Mouse mesothelioma cell lines were derived from malignant ascites from mice following bladder injection of adenovirus Cre. When mice gained several grams of weight within 2 days and abdominal distention was obvious, ascites fluid was removed by aspiration with a 27G gauge needle. The ascites fluid was plated on a 10cm cell culture dish with medium (DMEM with 10%FBS and 1% PSA) overnight. The next day, cells were washed twice with sterile DPBS and fresh medium was added, and cultures of mesothelioma grew without further manipulation.

Immunoblotting

Cells were harvested in lysis buffer consisting of 50 mM Tris-HCl (pH 7.5), 150 mM NaCl, 1% Triton X-100, 1 mM EDTA, 1 mM EGTA and a cocktail of protease inhibitors (Sigma-Aldrich, St. Louis, MO). Cell lysates were clarified by centrifugation for 5 min and the protein concentration of the supernatants was determined using a modified Bradford assay (Bio-Rad, Hercules, CA). For immunoblotting, 20 µg of protein was loaded in each lane, and was separated by SDS-PAGE on 4–12% gradient gels (Invitrogen, Carlsbad, California), transferred to PVDF membranes and detected by immunoblotting with the following primary antibodies: TSC1, p53, pAKT(S473), AKT, pS6(S240/244), S6, p4EBP1(S65), 4EBP1, NF2, PTEN, LKB1, pS6K(T389), S6K (Cell Signaling Technology); TSC2 (Santa Cruz Biotechnology, Santa Cruz, CA). Goat anti-mouse and anti-rabbit secondary antibodies (Santa Cruz Biotechnology, Santa Cruz, CA) conjugated to horseradish peroxidase were used at a 1:3000 dilution and immunoreactive bands were detected by chemiluminescence (SuperSignal, Pierce, Rockford, IL) and film (Denville Scientific, South Plainfield, NJ).

IC50 determination

2,000 cells were plated per well in 96-well plates and cultured overnight.
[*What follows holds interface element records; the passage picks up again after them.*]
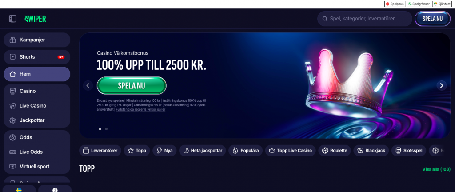Select the second carousel dot indicator
Screen dimensions: 455x192
pos(106,129)
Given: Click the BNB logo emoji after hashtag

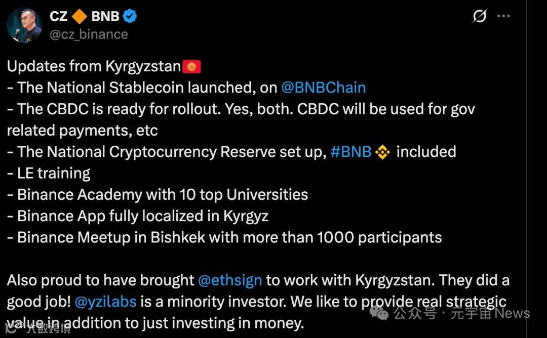Looking at the screenshot, I should point(382,152).
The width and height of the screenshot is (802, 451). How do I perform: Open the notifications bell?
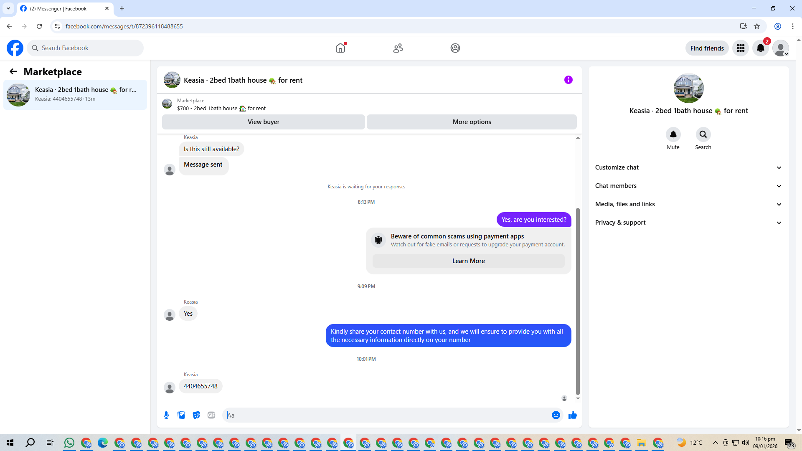coord(760,48)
One day later Torin1 was added in serial dilutions to FC 10microM to 1.5 nM. After 48 h of culture, 20 µL CellTiter-Glo® (1:1 in PBS) (Promega, Wisconsin) was added, the plates were shaken, and read in a Synergy HT Multi-Mode Microplate Reader (BioTek) with software Gen5 1.09 at room temperature. The IC50 was determined utilizing XLfit4.0 software from IDBS.

Histology and tumor assessment in mice

Microscopic mesothelioma tumor volumes were determined in a semi-quantitative fashion by a single blinded observer (YG). Whole mounts of the abdominal contents of mice were prepared in the histology lab by a technician without knowledge of the study. H&E-stained 8 micron sections were prepared, and each tumor nodule was measured to determine its length and width. These measurements were converted into a measurement of tumor volume per lesion using the following formula: volume = 0.86 * (tumor length * tumor width)**1.5.¹⁵ The total tumor volume per mouse was then equal to the sum of the tumor volume of each lesion identified. Comparisons between sets of mice for tumor measurements were made using the non-parametric Mann-Whitney test in Prism (GraphPad Software, Inc., v4.0a).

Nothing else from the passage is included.